- **EXERCISE OBJECTIVE**
Taking the line with "Agricultura, Meio Ambiente" as the first and the line with "Sic Físico (593, 1446)" as the last, set down exactly every line in that range from the entries below, and no more.

- **RECORDS PROVIDED**
*** Begin section ***

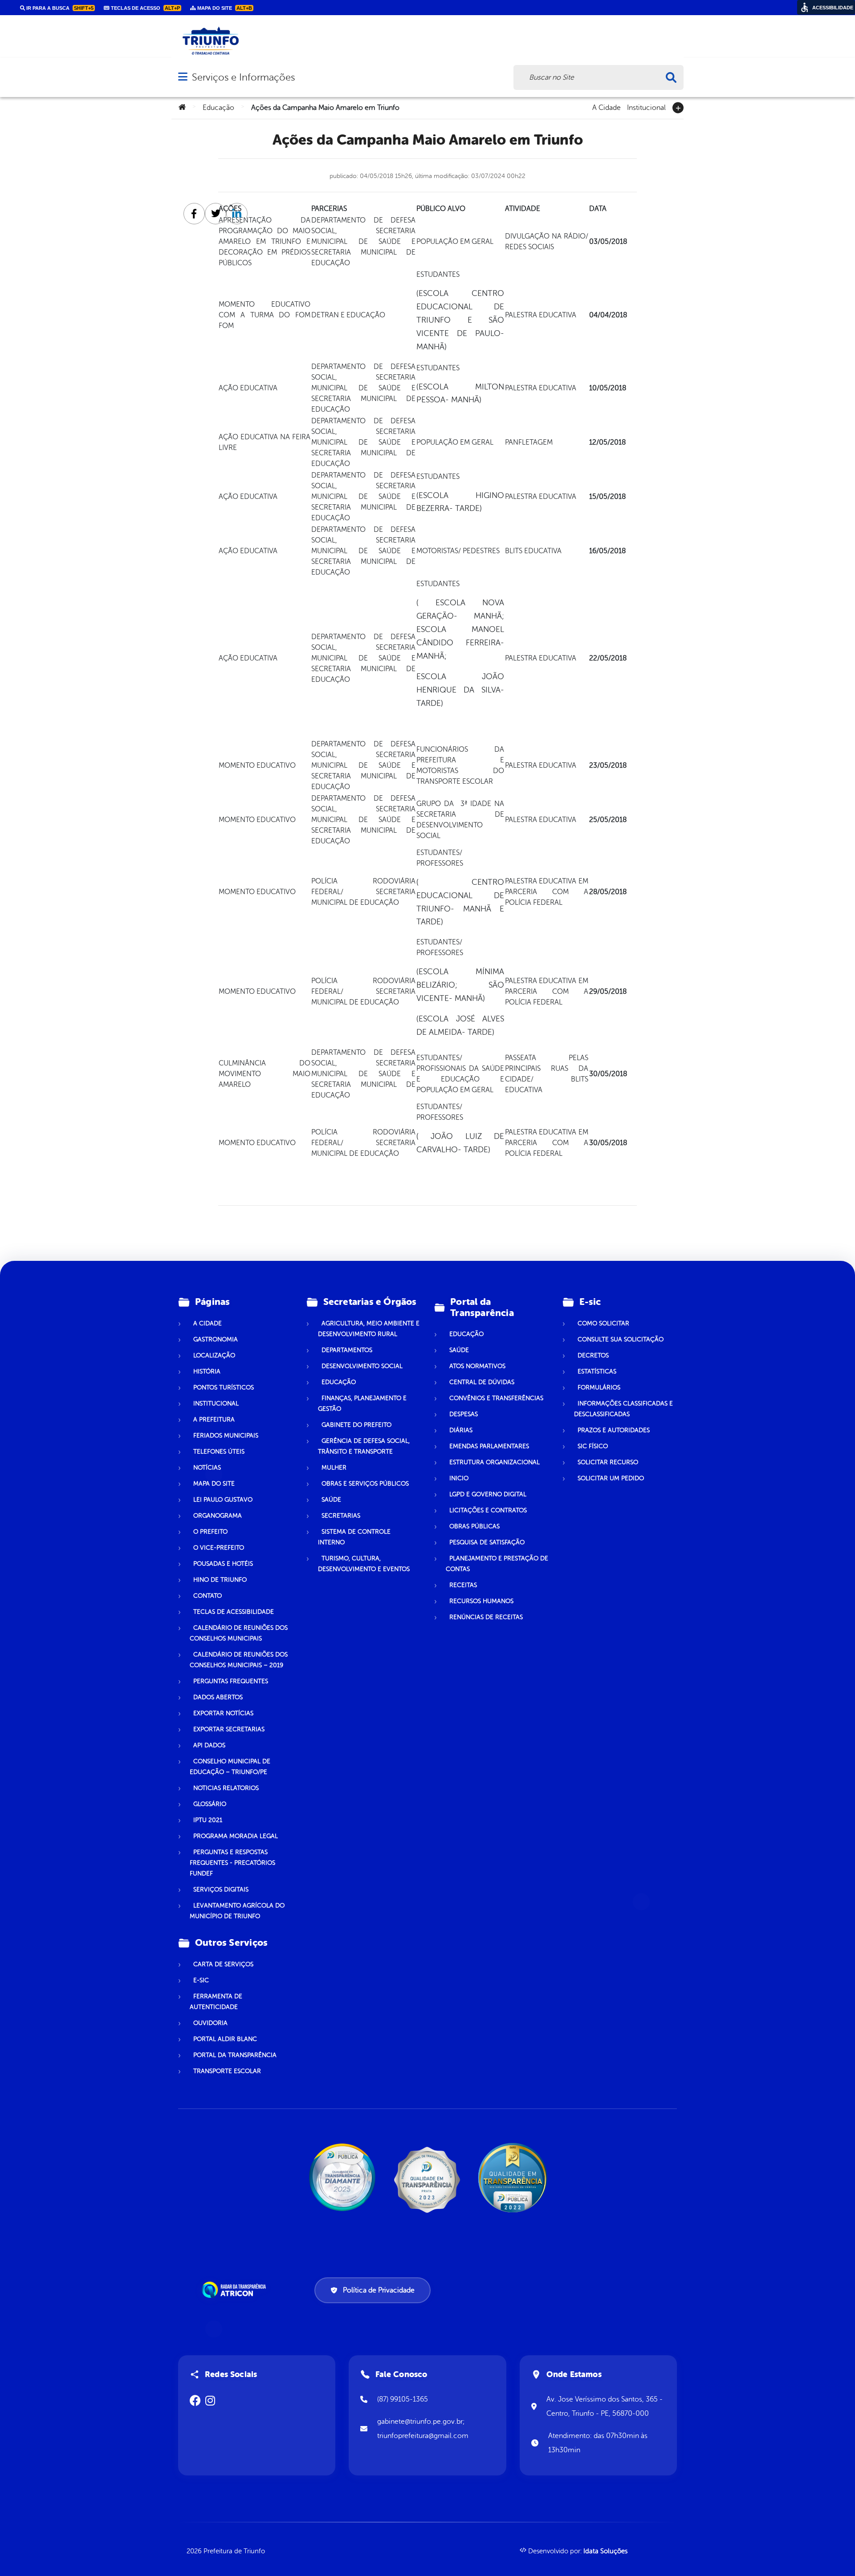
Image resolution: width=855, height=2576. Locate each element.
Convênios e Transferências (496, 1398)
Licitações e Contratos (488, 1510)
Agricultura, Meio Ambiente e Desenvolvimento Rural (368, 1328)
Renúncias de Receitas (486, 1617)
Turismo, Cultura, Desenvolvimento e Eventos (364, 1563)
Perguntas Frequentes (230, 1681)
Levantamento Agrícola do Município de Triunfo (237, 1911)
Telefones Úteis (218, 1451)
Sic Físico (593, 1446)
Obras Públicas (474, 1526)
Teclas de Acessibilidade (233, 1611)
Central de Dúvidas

*** End section ***
*** Begin section ***

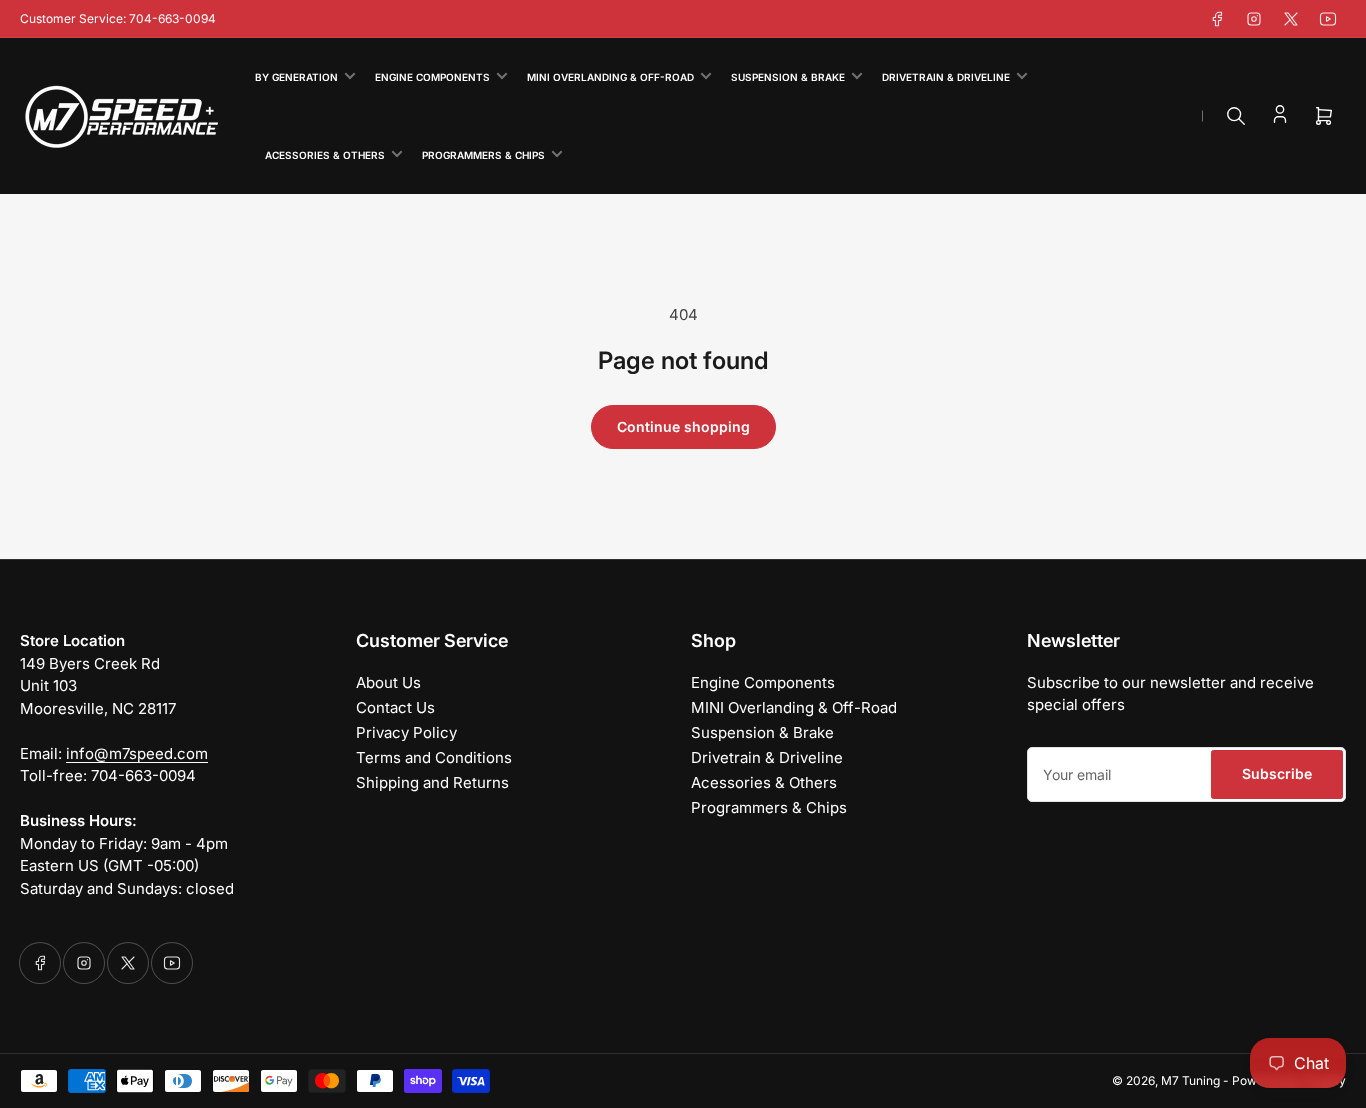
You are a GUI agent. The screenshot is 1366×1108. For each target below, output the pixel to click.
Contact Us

*** End section ***

- **RESULT OF THE TASK**
Agricultura, Meio Ambiente e Desenvolvimento Rural (368, 1328)
Renúncias de Receitas (486, 1617)
Turismo, Cultura, Desenvolvimento e Eventos (364, 1563)
Perguntas Frequentes (230, 1681)
Levantamento Agrícola do Município de Triunfo (237, 1911)
Telefones Úteis (218, 1451)
Sic Físico (593, 1446)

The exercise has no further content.